[Saved entries]
▼

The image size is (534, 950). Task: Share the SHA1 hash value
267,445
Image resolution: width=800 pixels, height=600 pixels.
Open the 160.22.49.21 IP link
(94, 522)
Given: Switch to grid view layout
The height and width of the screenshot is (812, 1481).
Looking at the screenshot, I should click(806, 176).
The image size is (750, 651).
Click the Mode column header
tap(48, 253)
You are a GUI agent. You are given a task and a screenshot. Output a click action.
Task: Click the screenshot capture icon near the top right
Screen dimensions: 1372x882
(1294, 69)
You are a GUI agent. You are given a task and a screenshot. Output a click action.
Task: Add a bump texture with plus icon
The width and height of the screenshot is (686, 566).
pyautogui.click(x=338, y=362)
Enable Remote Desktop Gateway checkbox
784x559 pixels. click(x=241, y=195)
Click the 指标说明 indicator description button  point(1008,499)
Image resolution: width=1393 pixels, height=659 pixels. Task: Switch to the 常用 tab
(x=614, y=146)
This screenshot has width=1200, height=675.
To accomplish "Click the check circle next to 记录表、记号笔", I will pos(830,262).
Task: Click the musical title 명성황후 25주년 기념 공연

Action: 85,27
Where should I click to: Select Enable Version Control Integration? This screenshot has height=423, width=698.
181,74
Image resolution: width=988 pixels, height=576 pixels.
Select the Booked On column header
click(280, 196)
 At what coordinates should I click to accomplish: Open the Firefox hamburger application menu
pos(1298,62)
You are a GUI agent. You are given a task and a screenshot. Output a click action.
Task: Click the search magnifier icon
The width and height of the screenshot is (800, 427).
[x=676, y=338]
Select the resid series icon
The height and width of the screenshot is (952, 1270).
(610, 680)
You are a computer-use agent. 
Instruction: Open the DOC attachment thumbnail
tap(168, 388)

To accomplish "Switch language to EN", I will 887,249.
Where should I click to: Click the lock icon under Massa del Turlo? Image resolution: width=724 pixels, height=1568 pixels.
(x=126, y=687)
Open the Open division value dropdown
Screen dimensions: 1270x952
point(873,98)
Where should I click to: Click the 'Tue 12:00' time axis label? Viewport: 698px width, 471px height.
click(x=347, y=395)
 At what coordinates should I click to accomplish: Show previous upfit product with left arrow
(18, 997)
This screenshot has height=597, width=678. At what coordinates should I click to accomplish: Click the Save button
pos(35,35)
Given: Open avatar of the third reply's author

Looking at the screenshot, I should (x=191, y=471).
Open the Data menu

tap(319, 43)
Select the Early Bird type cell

▲

▶ WHAT THE TASK ASKS
Output the lines of the records starting at the line containing "Enable Remote Desktop Gateway checkbox" and ending at the line containing "tap(168, 388)", reproducing them without any change.

▶ EXERCISE RESULT
Enable Remote Desktop Gateway checkbox
784x559 pixels. click(x=241, y=195)
Click the 指标说明 indicator description button  point(1008,499)
Image resolution: width=1393 pixels, height=659 pixels. Task: Switch to the 常用 tab
(x=614, y=146)
This screenshot has width=1200, height=675.
To accomplish "Click the check circle next to 记录表、记号笔", I will pos(830,262).
Task: Click the musical title 명성황후 25주년 기념 공연

Action: 85,27
Where should I click to: Select Enable Version Control Integration? This screenshot has height=423, width=698.
181,74
Image resolution: width=988 pixels, height=576 pixels.
Select the Booked On column header
click(280, 196)
 At what coordinates should I click to accomplish: Open the Firefox hamburger application menu
pos(1298,62)
You are a GUI agent. You are given a task and a screenshot. Output a click action.
Task: Click the search magnifier icon
The width and height of the screenshot is (800, 427).
[x=676, y=338]
Select the resid series icon
The height and width of the screenshot is (952, 1270).
(610, 680)
You are a computer-use agent. 
Instruction: Open the DOC attachment thumbnail
tap(168, 388)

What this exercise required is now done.